Editor's Note: This story was originally published on July 12th, 2017.
Brunswick, Georgia – Altama Plantation is perhaps the most critical, and intriguing, piece of property along the entire Altamaha River corridor.
It was here in the early 1800s that plantation owner James Hamilton Couper introduced the Dutch system of tidal floodgates to grow rice. He planted sugar cane and built a refinery whose red-brick remains still stand. Couper, a noted scientist, also recorded the first eastern indigo snake, a threatened species which bears his name (Drymarchon couperi).
Altama is poised yet again to make history. It is the linchpin connecting two distinctive conservation corridors: the Altamaha; and an under-construction greenway that runs from the Okefenokee Swamp to Fort Stewart near Savannah, Georgia.
The goal, ultimately, is 1.5 million acres of protected land across the coastal plain of Georgia.
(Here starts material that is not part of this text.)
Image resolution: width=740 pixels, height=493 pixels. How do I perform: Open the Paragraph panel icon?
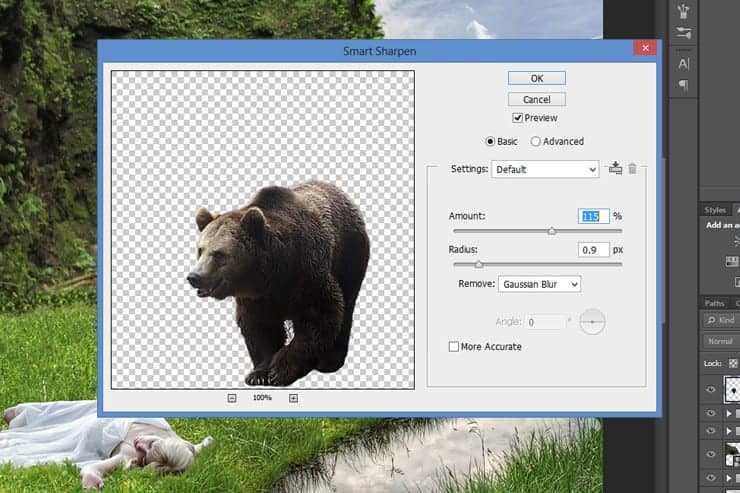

Jason Lee, a Georgia Department of Natural Resources (DNR) program manager stitching the corridors together, says a long-term Southern conservation strategy depends upon huge swaths of connected lands.
“We not only have development and land-use patterns way out into the future that we’re uncertain about, but we also have a lot of obstacles that prevent species from moving about freely,” Lee said. “We’re trying to protect enough habitat so that species we’re concerned about can persist well into the future.”
The Jones family, scions of the nearby Sea Island resort, used Altama as a hunting preserve until a 2010 bankruptcy turned ownership over to a private equity firm. The Nature Conservancy bought it for $7.8 million four years later. With much help from the U.S. Fish and Wildlife Service, the U.S. Marine Corps and others, the 4,000-acre tract became a state-run wildlife management area wildlife management area
For practical purposes, a wildlife management area is synonymous with a national wildlife refuge or a game preserve. There are nine wildlife management areas and one game preserve in the National Wildlife Refuge System.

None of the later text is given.